Onlangs werd duidelijk dat Nederland op de wereldwijde concurrentielijst van de vijfde naar de achtste plaats was gezakt. In één jaar tijd drie plaatsen dalen op zo’n lijst is geen best teken, maar veel zorgelijker zijn de achterliggende cijfers. Het kabinet moet aan de slag.
Nederland moet het als kleine open economie hebben van de concurrentie met het buitenland. Daardoor is ons land groot geworden en scoorden we goed op internationale lijstjes. Het feit dat we een van de meest welvarende economieën zijn van de wereld, hebben we te danken aan onze concurrentiekracht. Maar dat is niet zomaar gebeurd. In het verleden was er veel oog voor onze kansen in het buitenland en voor de eisen die dat stelde aan ons beleid. Met de mond wordt dat nog wel steeds beleden, maar helaas onvoldoende gepraktiseerd.
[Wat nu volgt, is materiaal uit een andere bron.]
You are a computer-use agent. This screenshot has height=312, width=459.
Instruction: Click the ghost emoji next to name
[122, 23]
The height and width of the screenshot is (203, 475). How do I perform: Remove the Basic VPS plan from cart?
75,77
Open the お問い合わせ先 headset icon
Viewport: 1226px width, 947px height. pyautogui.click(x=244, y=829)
De wereldhandel is hard. Handelaren kijken dagelijks waar ze de beste spullen kunnen krijgen tegen de laagste prijs. Nederland heeft voor dat we een uitstekende infrastructuur hebben om goederen te vervoeren. Maar daar heb je niet genoeg aan. Als je zelf onvoldoende slaagt in het produceren van waardevolle goederen, dan verword je tot doorvoerland. En dat kost meer dan het oplevert aan dure infrastructuur. Althans, als je het daar alleen van moet hebben. Met doorvoer is op zich niets mis, maar als dat het enige is kun je er niet van leven.
Er is gelukkig wel een kentering zichtbaar. Jarenlang was er in Nederland geen aandacht voor het zelf maken van producten ( ‘maakindustrie’), tegenwoordig hebben we daar weer oog voor. En terecht. Een land heeft geen solide basis zonder maakindustrie.
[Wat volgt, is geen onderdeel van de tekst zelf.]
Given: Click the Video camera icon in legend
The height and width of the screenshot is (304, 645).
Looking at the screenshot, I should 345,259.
Nu moeten wij het natuurlijk niet alleen van een lage prijs hebben. Bij een ontwikkelde economie als de onze hoort dat vooral kennis toegevoegd wordt. Innovatie is essentieel. Maar juist op dat voor ons wezenlijke punt doen we het al jaren niet echt goed. Pure kennis wordt voldoende ontwikkeld. Onze universiteiten en topinstituten kunnen wedijveren met de wereldtop. Maar op het punt van de toepassing van die kennis slaan we een minder goed figuur. Betere samenwerking tussen bedrijfsleven en kennisinstituten is hard nodig. Bijvoorbeeld door start-ups mogelijk te maken van jonge talenten en kennis meer en sneller ter beschikking te stellen van onder andere het MKB.
Daarmee stuiten we op een ander probleem. Het MKB heeft namelijk best wel ideeën en plannen, maar willen ze die omzetten in werk en werkgelegenheid, dan hebben ze krediet nodig. En daar gaat het momenteel goed mis. Banken doen vaak onnodig moeilijk, of willen soms helemaal geen krediet meer geven. Dat schiet dus niet op. Daar kan het nodige aan verbeteren.
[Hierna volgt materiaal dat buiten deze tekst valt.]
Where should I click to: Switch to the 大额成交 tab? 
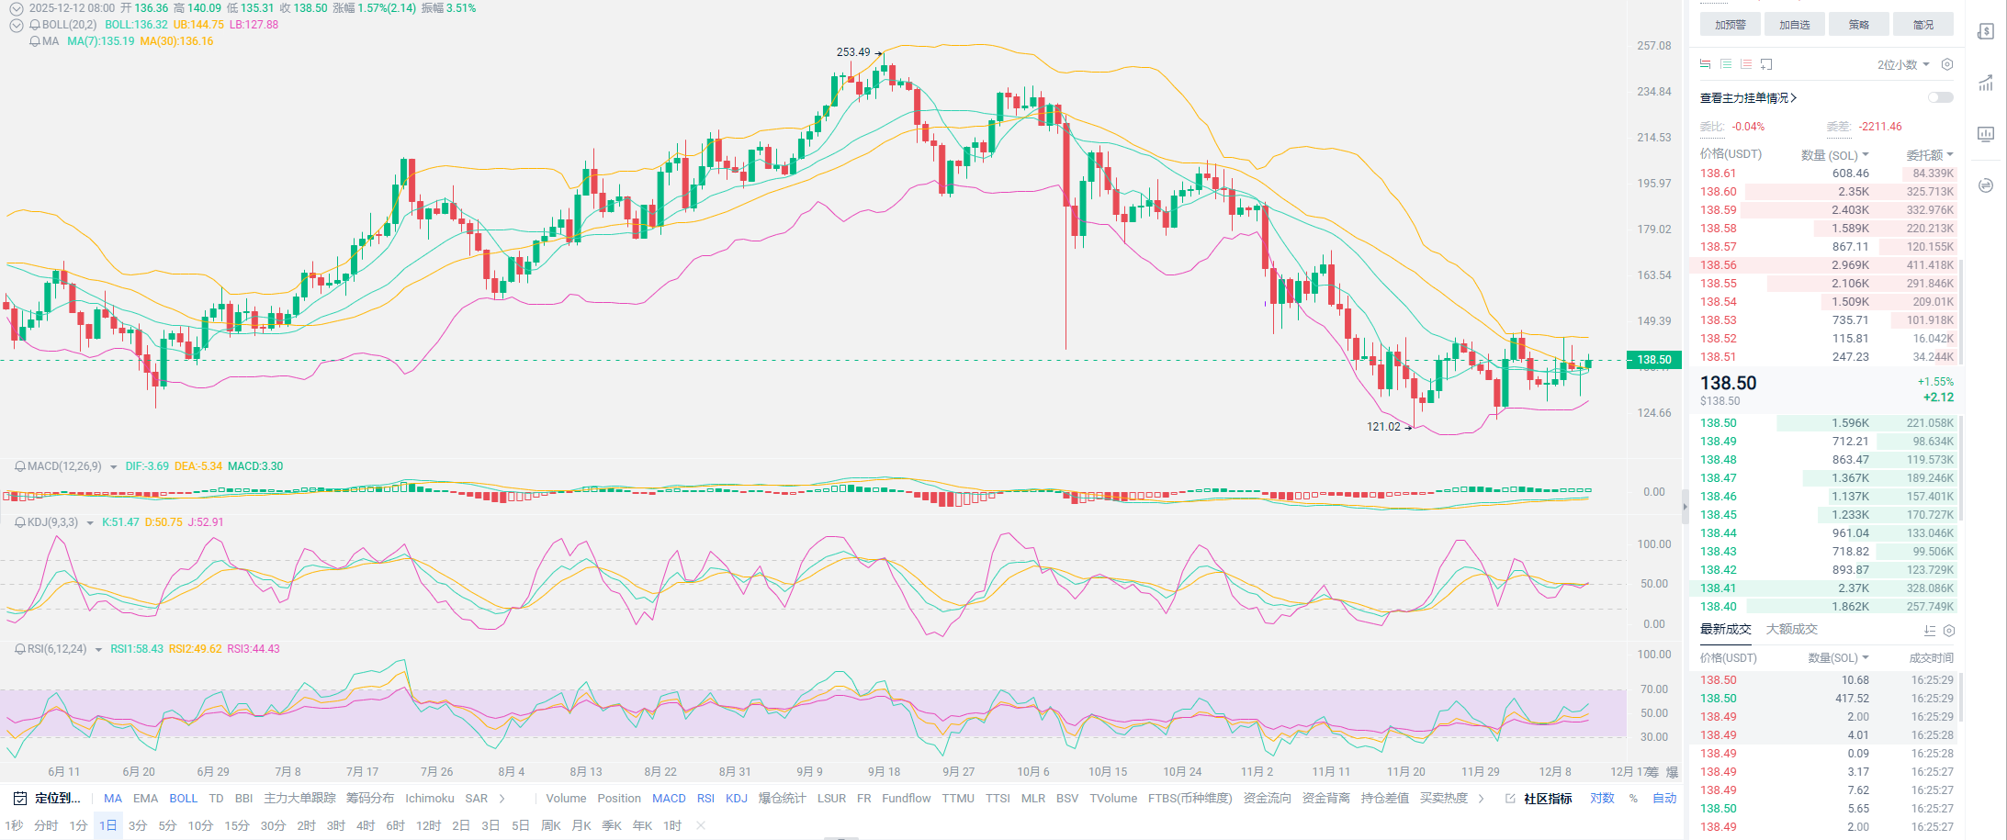point(1791,629)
Daarnaast zou het goed zijn als er meer gebruik gemaakt kan worden van de beschikbare kapitalen van vermogende Nederlanders en pensioenfondsen. Rijke Nederlanders zijn meestal niet per ongeluk rijk geworden. Ze hebben vaak veel geld, maar beschikken ook over veel kennis van hoe je moet ondernemen. Als hun geld en kennis weer meer gekoppeld wordt aan nieuwe plannen in het MKB, dan is niet alleen de toegang tot kapitaal beter geregeld, maar wordt ook beschikbare kennis van ondernemen aangeboord. En als dat gebeurt, kun je erop wachten dat óók pensioenfondsen hier ook in gaan stappen. De overheid kan daarbij een rol spelen door belemmeringen weg te nemen. Dan gaat het bijvoorbeeld om fiscaal vriendelijke regelingen voor dit soort investeringen.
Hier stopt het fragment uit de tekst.